Incalzato anche dalle domande dei presenti, il candidato sindaco ha poi annunciato un intervento che prenderebbe subito in caso di vittoria: “Stop alla vendita di alcolici dal pomeriggio in avanti, con un provvedimento che se sarò sindaco arriverà già entro fine giugno o al massimo ai primissimi di luglio. Comunciamo a togliere le birre vendute a 80 centesimi per tutto il giorno, eliminiamo una delle cause dei disordini. Le cose già inizieranno a cambiare da subito. E poi, per quanto riguarda le licenze degli esercizi, confido tantissimo nel nuovo prefetto e nella collaborazione, anche tramite il Comitato provinciale di sicurezza pubblica. Su quel tema specifico è lo Stato che può intervenire, io stimolerò ogni giorno, con ogni energia”.

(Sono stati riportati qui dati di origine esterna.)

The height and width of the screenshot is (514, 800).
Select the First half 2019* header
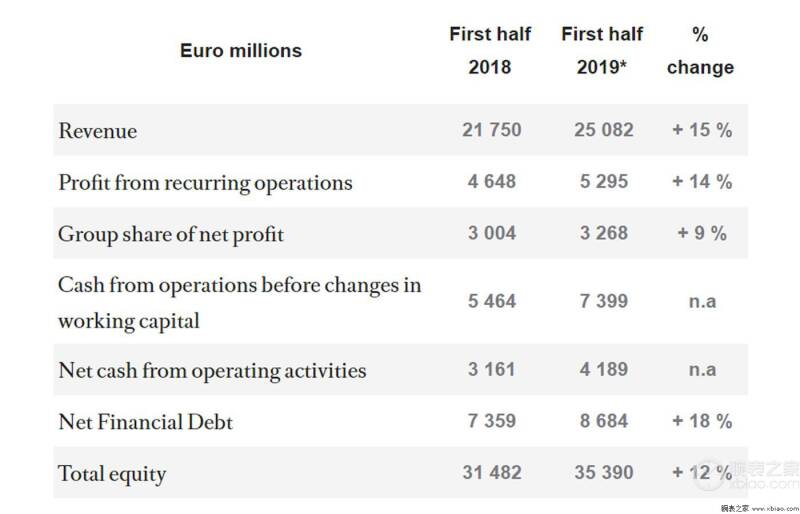(x=602, y=51)
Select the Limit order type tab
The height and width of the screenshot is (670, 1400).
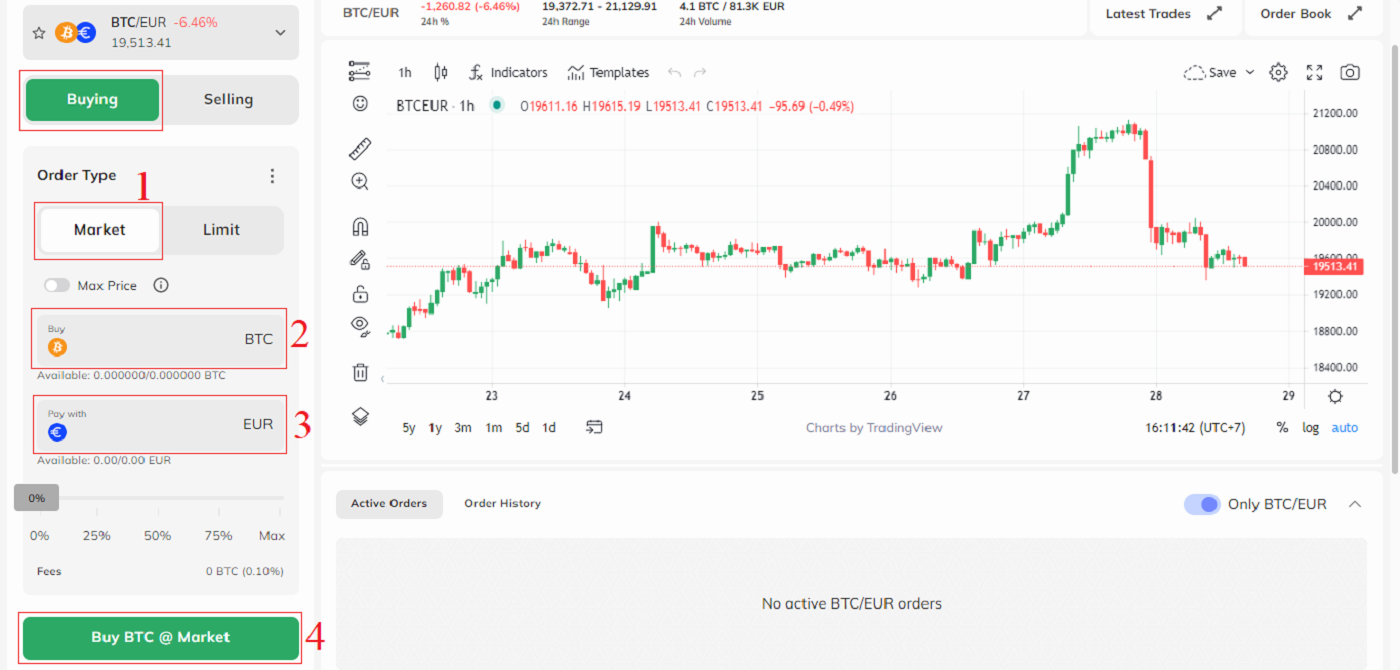coord(221,229)
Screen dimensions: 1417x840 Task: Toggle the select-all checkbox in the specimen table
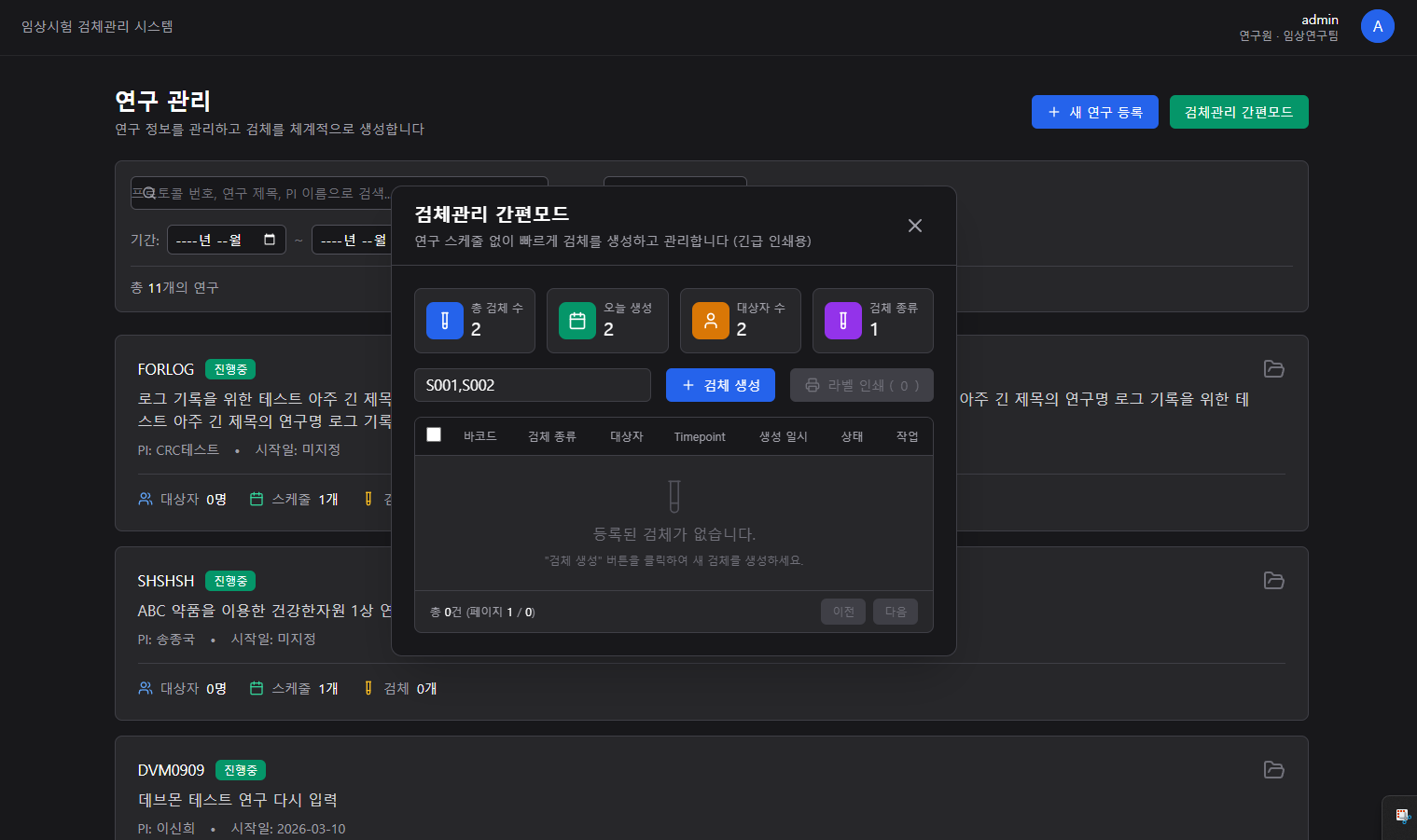(434, 435)
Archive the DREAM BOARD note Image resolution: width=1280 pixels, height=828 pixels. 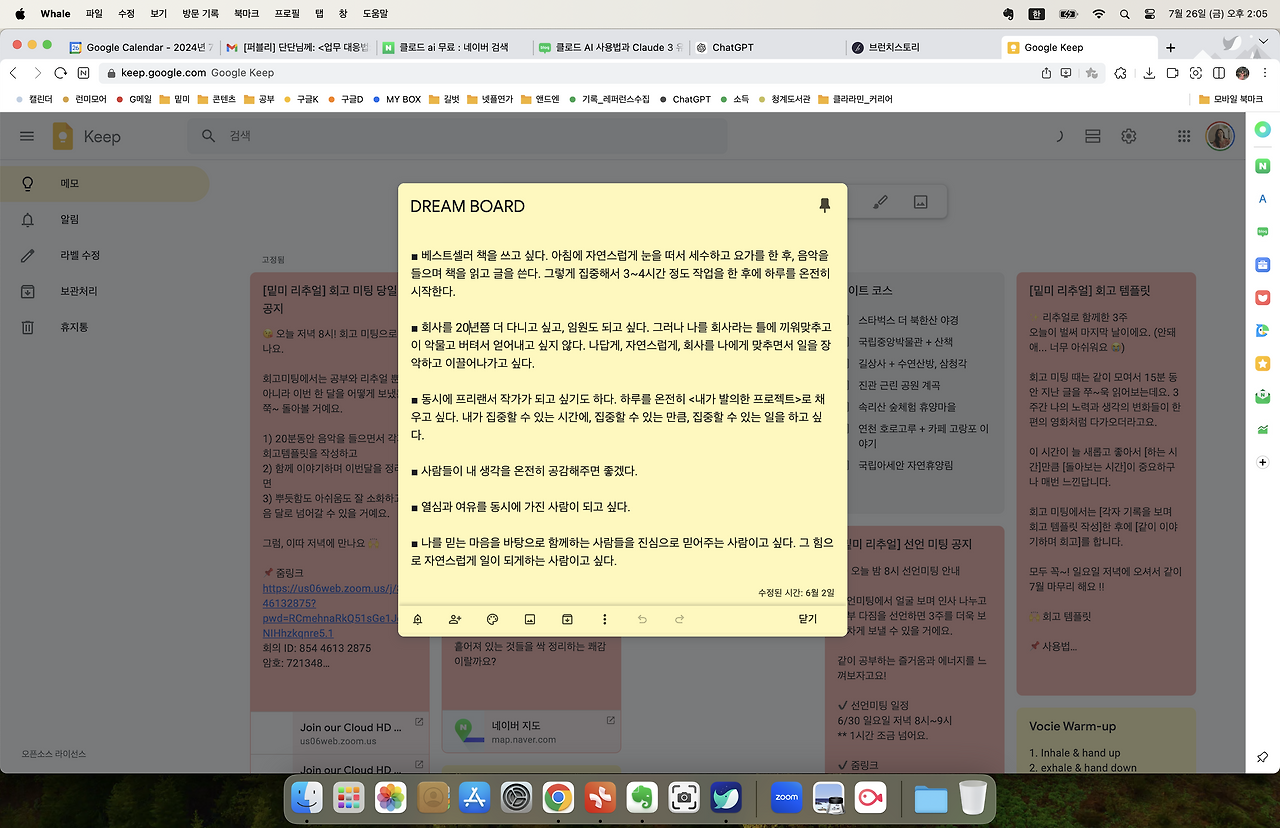point(567,619)
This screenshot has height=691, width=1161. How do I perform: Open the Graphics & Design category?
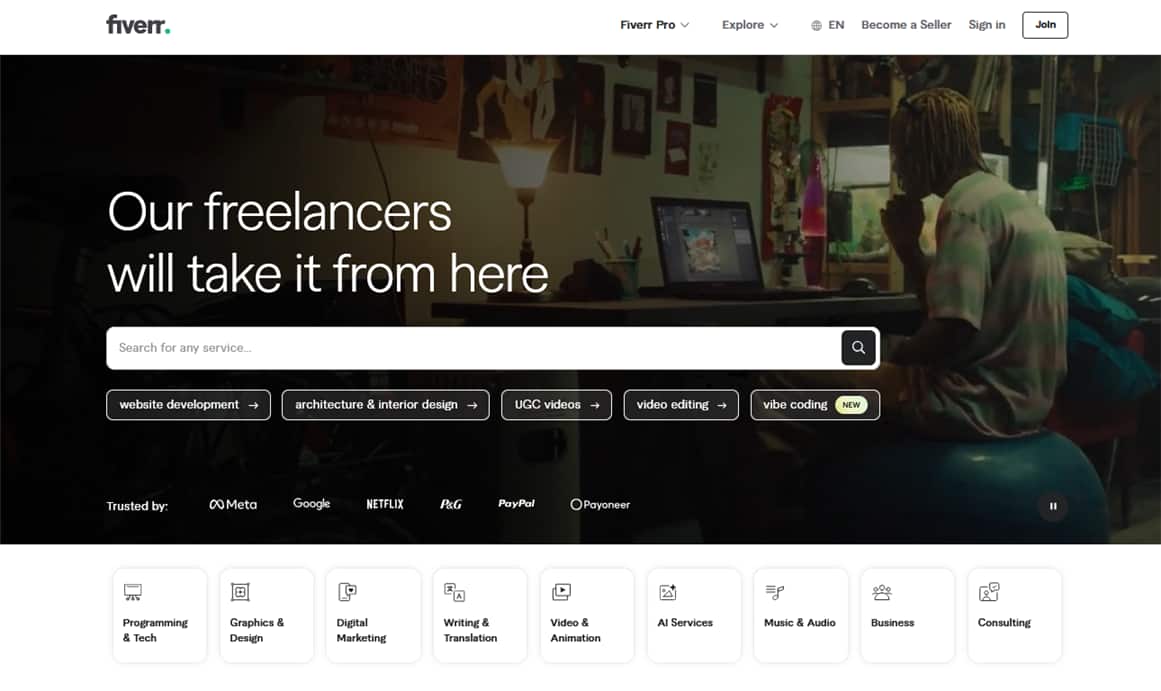tap(266, 615)
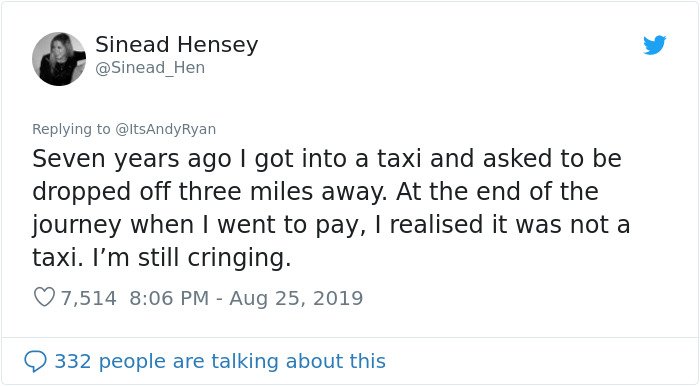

L’intenzione di Rapinese, tra l’altro, è di “estendere il divieto di vendita di alcolici da dopo mezzogiorno anche fino a San Rocco e piazza della Tessitrice: non si potrà più girare per queste zone con bottiglie di birra e contenitori vari. Sul fronte dello spaccio di droga, anche con la Polizia locale, faremo controlli continui. Non sono un mago, non sono qui a dire bugie o garantire miracoli: ma consideratemi un cittadino di via Anzani, uno di voi”. Per darne una prova, Rapinese ha scandito il suo numero di cellulare perché tutti i presenti ne potessero prendere nota: “Chiamatemi, vi risponderò. Mi gioco la faccia su via Anzani, qui riporteremo tranquillità, sicurezza e pulizia”.
Tra gli altri temi toccati, oltre allo specifico, anche quello della vicina area Ticosa.
“Quando il parcheggio ha chiuso nel 2012, le attività di via Milano Alta hanno iniziato a chiudere e il livello si è abbassato fino a quello di oggi. E la gente ha iniziato a vendere: ora si parla di ghetto e di zona non vivibile. Noi rimetteremo 600 posti auto, cioè il sale di quella zona residenziale e commerciale”.
Infine, spazio anche per una polemica politica sulla gestione di nidi e mense comunali.
Nel mirino in particolare “Celeste Grossi, la sinistra, la Cgil che vogliono solo una gestione pubblica”.